La négociation dans l’entreprise est devenue la formule préférée des politiques néolibérales. C’est tout l’esprit des lois Macron et El Khomri. La négociation, pour être équilibrée, implique un rapport de force et donc une lutte sociale. Notre système actuel est déséquilibré et la négociation est presque toujours à l’avantage des patrons. 90% des nouveaux contrats signés sont des emplois précaires qui rendent toute protestation impossible. Les salariés deviennent jetables. Nous avons besoin d’un revenu de base universel pour équilibrer les négociations dans l’entreprise.

La France est “le pays des Droits de l’Homme” et le temps est venu de réaliser cet idéal. On oublie trop souvent que pour qu’un droit soit réel, il faut que l’on puisse exercer ce droit. En d’autres termes, il faut que le droit soit effectif.

En France, l’IVG (interruption volontaire de grossesse) est un droit. De un, parce que c’est la loi. De deux, parce que les personnes concernées peuvent exercer ce droit. Inscrire un droit dans la loi ne suffit pas. Si l’IVG était légale mais qu’aucun hôpital ou centre de soin ne la proposait, l’IVG ne serait pas un droit. Certes, aucun représentant de l’État ne pourrait empêcher une personne d’enfoncer un cintre dans son utérus ou de payer 20 000€ pour une clinique privée – et en ce sens on aurait le droit à l’IVG – mais il serait impensable de décrire ce droit comme universel.

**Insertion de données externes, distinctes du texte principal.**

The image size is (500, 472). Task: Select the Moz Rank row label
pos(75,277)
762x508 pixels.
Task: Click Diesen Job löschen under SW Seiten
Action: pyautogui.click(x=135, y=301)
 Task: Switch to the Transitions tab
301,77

Qu’en est-il du droit de grève ? Reconnu par la Constitution depuis 1946, le droit de grève est considéré par beaucoup comme un acquis permettant la lutte. Le droit de grève est-il effectif ? Avons-nous réellement le droit de cesser l’activité, de façon collective, concertée et totale pour présenter des revendications professionnelles ?

Imaginons un salarié avec un loyer à payer, un emprunt à rembourser pour la voiture, un frigo et des placards à remplir. Il arrive à s’en sortir grâce à son SMIC aux 35h, sans trop se serrer la ceinture. Malheureusement pour lui son patron préfère payer des soirées festives et de belles voitures de fonction pour ses cadres, au lieu d’investir dans du nouveau matériel pour améliorer les conditions de travail des ouvriers. Quand l’entreprise commence à perdre de l’argent et que les ouvriers sont obligés de travailler plus pour compenser, ils décident de se mettre en grève.

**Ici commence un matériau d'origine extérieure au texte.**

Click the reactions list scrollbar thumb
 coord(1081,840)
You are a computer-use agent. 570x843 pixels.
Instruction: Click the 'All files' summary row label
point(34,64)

Après un mois de grève, le patron n’a toujours pas décidé d’équilibrer les investissements. Notre salarié n’a eu aucun salaire ce mois-ci. Il ne peut pas payer son loyer, mais son propriétaire comprend et soutient la grève. Il lui donne trois mois pour rembourser. Le banquier est d’humeur bienveillante et il reporte la mensualité au mois suivant. Le salarié n’a pas à remplir les placards, il passe son temps au piquet de grève et les syndicats fournissent des repas.

Si tout se passait parfaitement pour lui, le salarié aurait le choix entre deux options désagréables. Première option, reprendre le travail et accepter d’être exploité. Deuxième option, continuer la grève tant que rien ne change et finir à la rue, criblé de dettes.

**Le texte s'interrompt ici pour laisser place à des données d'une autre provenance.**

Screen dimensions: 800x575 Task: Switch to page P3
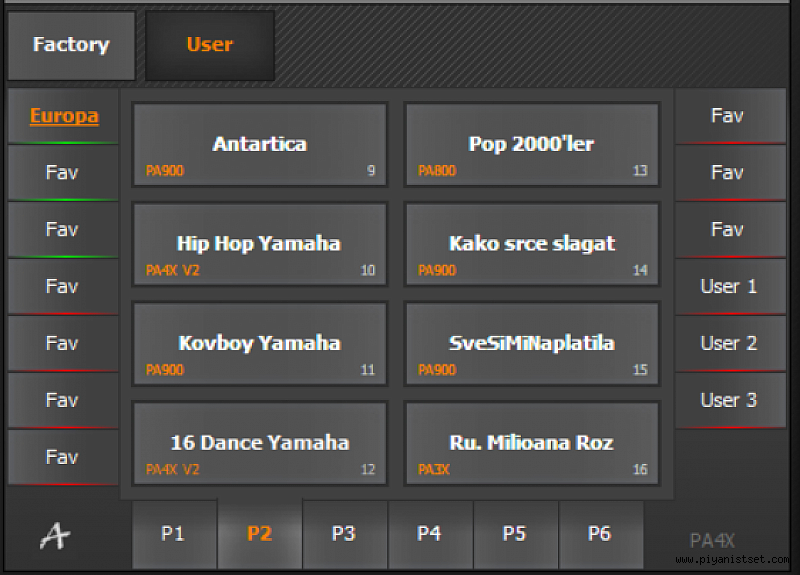pos(344,534)

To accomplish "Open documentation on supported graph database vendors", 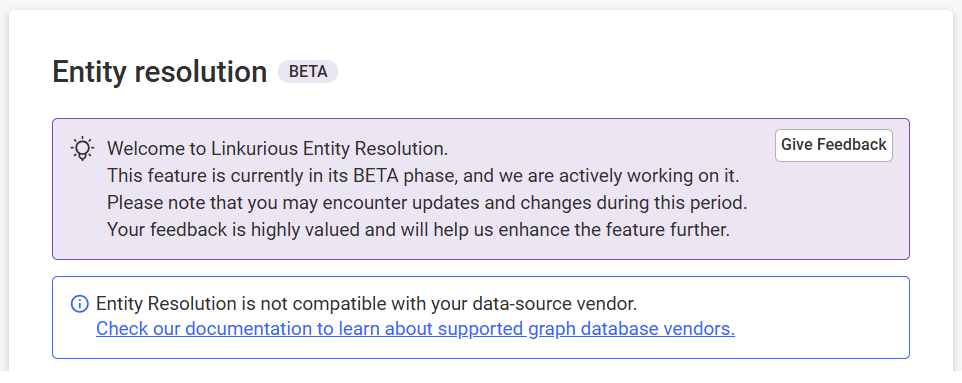I will tap(415, 329).
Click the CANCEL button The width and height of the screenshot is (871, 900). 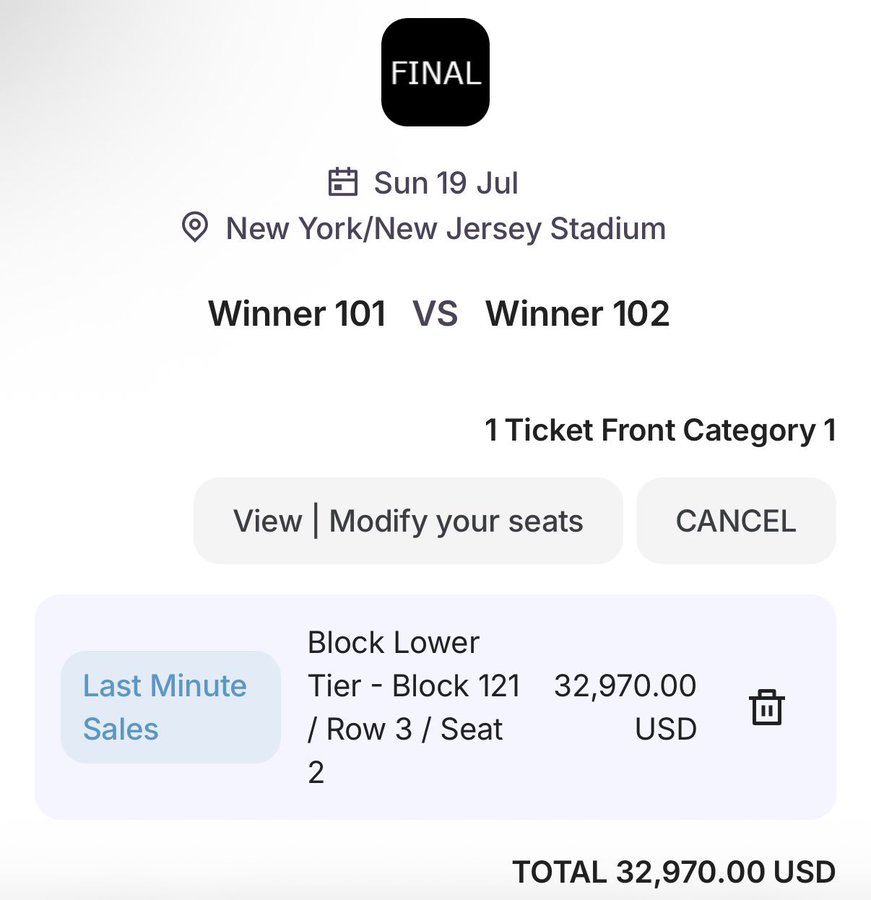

Comment rendre le droit de grève effectif

Le revenu de base universel est la garantie pour chaque membre de notre société d’avoir les moyens de subvenir à ses besoins de base. C’est l’assurance d’un niveau de vie décent pour tous et toutes. C’est un droit séparé des activités rémunérées, parce que salaire ou non, on a tous et toutes le droit de vivre.

Le salaire est la rémunération d’une activité, et il est logique que le salarié – s’il refuse l’activité – ne touche pas de salaire. Il ne faut pas imaginer le salaire comme un droit assuré à chaque membre de notre société. Aujourd’hui nous n’avons pas ce droit à vivre, car les redistributions actuelles (RSA, chômage, retraite…) sont des compensations de l’absence de salaire. Notre système de distribution des richesses ne devrait pas être pensé autour des activités rémunérées, parce que notre vie ne devrait pas être pensée autour des activités rémunérées.

Il nous faut un droit à vivre pour toutes et tous, y compris les salariés qui décident de ne pas risquer leur santé, physique ou mentale, au travail. Le revenu de base permet de dire non. Non à un travail dangereux. Non à un travail dégradant. Non à un travail humiliant. Le revenu de base permet ainsi la lutte sociale pour un meilleur travail.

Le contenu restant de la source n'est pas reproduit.